Research entity Yole Développement (Yole) says autonomous and on-demand processes, for humans and machines alike, are the trends du jour. Outlined in the company’s technology and market report titled “Machine Vision for Industry & Automation”, the transformation inside factories is about automation. And machine vision is the key enabling technology.
Yole forecasts the machine vision camera market will grow from $2 billion in 2017 to roughly $4 billion in 2023, with a 12% CAGR during this period.
The report is a smart combination of market evolution, key figures such as market project and market shares, technology innovations and competitive landscape. It also highlights the diversity of the applications and related technologies. Synergy between the technologies such as image sensors and cameras are also analyzed.
What are the main functions of machine vision in the industry 4.0? What are the technology challenges? Who are the leaders involved in this revolution?
Machine vision for industry and automation is not limited to robotics, but is involved in almost all machines and aspects of the manufacturing cycle.
“The need for quality has boosted machine vision in the automotive, electronic, semiconductor, food, and packaging industries”, asserts Dr Alexis Debray, Technology & Market Analyst at Yole. Food sorting is an interesting example of this push toward automation. The ability to sort fruits and food in general has helped to grow agro-food business revenues, especially in Asian markets. Indeed, machine vision has moved out of the factory. It is now on farms, on roadways for license plate recognition, and more recently in autonomous cars, the market for which we expect to grow at 140% CAGR starting this year.
These dynamics are here to stay. In 2014, the Swatch Group announced its Sistem51, the world first mechanical watch whose manufacturing is fully automated. Since then, other companies have made similar moves, such as Canon in camera manufacturing and Foxconn who announced the deployment of a million robots for manufacturing consumer electronic goods. Sales of automation products are therefore surpassing the growth of industrial production. The trend could accelerate in the future while cheap human labor is scarce in western countries and China is also increasing wages.
“The automation revolution has created a highly dynamic market and player ecosystem”, comments Pierre Cambou, Activity Leader, Imaging at Yole. And he details: “In the three years from 2014 to 2017, M&A activity has accelerated in machine vision both at image sensor and camera level. Among the latest examples of this trend are FLIR acquiring Pointgrey for US$215 million in 2016, and Teledyne acquiring e2v for US$790 million in 2017.”
Yole’s machine vision report mentions other notable acquisitions:
• ams’ acquisition of CMOSIS for US$235 million in 2015
• A little earlier in 2014 On Semi’s consolidation of Aptina for US$400 million and Truesense for US$90 million.
• Most recently, private equity firm Lakesight aggregated machine vision camera makers Tattile, Microtron and Chromasens.

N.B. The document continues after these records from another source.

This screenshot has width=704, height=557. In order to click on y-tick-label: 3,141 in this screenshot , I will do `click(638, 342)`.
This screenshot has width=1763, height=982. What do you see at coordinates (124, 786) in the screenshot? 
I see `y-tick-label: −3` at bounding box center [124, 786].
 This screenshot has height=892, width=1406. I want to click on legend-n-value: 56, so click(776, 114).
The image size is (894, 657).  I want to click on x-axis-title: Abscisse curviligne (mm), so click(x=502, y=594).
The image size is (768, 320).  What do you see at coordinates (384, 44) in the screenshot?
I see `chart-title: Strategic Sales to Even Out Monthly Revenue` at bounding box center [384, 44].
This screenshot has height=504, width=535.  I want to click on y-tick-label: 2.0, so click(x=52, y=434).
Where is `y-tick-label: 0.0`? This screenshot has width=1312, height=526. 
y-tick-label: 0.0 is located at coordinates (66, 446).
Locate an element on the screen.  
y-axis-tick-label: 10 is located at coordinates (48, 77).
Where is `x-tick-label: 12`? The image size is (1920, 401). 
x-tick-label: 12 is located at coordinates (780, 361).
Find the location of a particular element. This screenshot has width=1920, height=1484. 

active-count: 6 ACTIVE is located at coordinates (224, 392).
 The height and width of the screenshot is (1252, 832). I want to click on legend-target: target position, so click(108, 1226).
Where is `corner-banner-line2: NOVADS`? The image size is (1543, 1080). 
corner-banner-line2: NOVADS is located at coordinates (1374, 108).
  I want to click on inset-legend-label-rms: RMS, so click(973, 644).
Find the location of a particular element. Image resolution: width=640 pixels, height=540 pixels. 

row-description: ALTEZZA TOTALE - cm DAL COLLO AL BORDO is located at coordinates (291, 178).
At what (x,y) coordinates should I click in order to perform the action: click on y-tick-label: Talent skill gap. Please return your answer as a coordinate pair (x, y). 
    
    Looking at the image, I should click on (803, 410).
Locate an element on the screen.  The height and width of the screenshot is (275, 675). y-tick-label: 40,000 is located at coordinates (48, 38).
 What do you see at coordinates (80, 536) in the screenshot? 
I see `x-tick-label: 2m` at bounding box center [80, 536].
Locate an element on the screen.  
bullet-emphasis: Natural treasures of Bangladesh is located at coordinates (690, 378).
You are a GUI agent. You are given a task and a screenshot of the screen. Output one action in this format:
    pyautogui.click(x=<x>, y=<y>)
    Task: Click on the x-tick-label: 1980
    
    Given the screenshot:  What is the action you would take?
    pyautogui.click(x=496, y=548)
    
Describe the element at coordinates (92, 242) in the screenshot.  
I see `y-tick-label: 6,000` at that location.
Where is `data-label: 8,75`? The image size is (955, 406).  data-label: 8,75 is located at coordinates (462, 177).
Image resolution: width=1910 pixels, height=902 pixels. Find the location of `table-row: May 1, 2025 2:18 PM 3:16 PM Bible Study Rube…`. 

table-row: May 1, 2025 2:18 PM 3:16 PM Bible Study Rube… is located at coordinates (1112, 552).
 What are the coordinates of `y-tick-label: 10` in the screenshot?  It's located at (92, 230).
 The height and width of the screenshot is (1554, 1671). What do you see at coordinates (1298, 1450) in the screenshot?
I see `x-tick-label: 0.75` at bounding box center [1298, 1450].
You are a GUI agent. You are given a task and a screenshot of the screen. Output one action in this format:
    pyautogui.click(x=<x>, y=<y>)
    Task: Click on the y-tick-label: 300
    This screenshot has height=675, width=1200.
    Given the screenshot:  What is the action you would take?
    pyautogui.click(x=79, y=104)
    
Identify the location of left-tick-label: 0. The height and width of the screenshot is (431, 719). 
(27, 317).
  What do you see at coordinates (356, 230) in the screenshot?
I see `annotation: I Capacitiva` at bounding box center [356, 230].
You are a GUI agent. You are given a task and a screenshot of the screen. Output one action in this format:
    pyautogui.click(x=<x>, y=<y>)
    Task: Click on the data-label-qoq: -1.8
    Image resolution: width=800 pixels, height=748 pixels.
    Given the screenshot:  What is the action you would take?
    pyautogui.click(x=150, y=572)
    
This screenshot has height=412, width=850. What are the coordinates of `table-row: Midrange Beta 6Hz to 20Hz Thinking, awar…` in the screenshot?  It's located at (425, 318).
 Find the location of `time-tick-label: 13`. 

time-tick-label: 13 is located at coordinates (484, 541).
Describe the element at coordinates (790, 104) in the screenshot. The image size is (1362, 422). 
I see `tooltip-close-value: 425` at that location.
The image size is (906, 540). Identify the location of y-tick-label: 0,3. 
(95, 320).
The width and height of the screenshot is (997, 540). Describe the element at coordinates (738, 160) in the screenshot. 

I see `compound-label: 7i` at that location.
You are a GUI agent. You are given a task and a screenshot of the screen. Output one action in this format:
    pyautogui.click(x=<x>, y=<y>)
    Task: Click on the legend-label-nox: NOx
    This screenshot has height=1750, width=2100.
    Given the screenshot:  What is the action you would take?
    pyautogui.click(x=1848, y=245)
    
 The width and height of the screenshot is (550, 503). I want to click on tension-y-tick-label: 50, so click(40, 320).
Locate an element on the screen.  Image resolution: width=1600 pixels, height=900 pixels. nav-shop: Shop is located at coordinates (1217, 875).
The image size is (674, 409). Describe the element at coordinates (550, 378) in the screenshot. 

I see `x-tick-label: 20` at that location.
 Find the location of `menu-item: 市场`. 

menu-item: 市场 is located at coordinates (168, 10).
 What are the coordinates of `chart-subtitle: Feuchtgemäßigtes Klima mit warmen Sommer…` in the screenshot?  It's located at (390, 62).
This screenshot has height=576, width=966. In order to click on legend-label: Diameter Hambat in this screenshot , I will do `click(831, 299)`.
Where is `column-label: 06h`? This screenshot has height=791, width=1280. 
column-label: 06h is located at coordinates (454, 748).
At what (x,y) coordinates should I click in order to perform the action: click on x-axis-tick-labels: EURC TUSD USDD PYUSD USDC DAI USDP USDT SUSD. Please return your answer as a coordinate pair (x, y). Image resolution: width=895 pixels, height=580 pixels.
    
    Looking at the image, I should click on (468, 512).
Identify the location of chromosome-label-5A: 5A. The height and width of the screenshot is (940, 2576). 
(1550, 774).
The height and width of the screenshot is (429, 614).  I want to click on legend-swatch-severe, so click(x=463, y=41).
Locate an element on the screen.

The total amount of M&A in this time period is approaching US$1.7 billion.
The shift from CCD to CMOS has had a profound impact on image sensors for machine vision, driving this M&A wave. Although this affected other markets years ago, such as consumer image sensors in the 1990s and photography sensors in the early 2000s, it is only now that the shift from CCD to CMOS technology is reaching the high end of the imaging sensor market. The main direct consequence for companies selling high cost/low volume products is the inability to invest in or sustain manufacturing facilities that require high output due to the large fixed cost. The entry cost to establishing CIS manufacturing has been far too high for previous vertically-integrated CCD players. Therefore, all except Sony have shifted to the fabless business model suited to high-end “specialty products”. Dedicated foundries such as TPSCo, Dongbu Hitek and SMIC, who recently acquired LFoundry’s assets, have therefore emerged.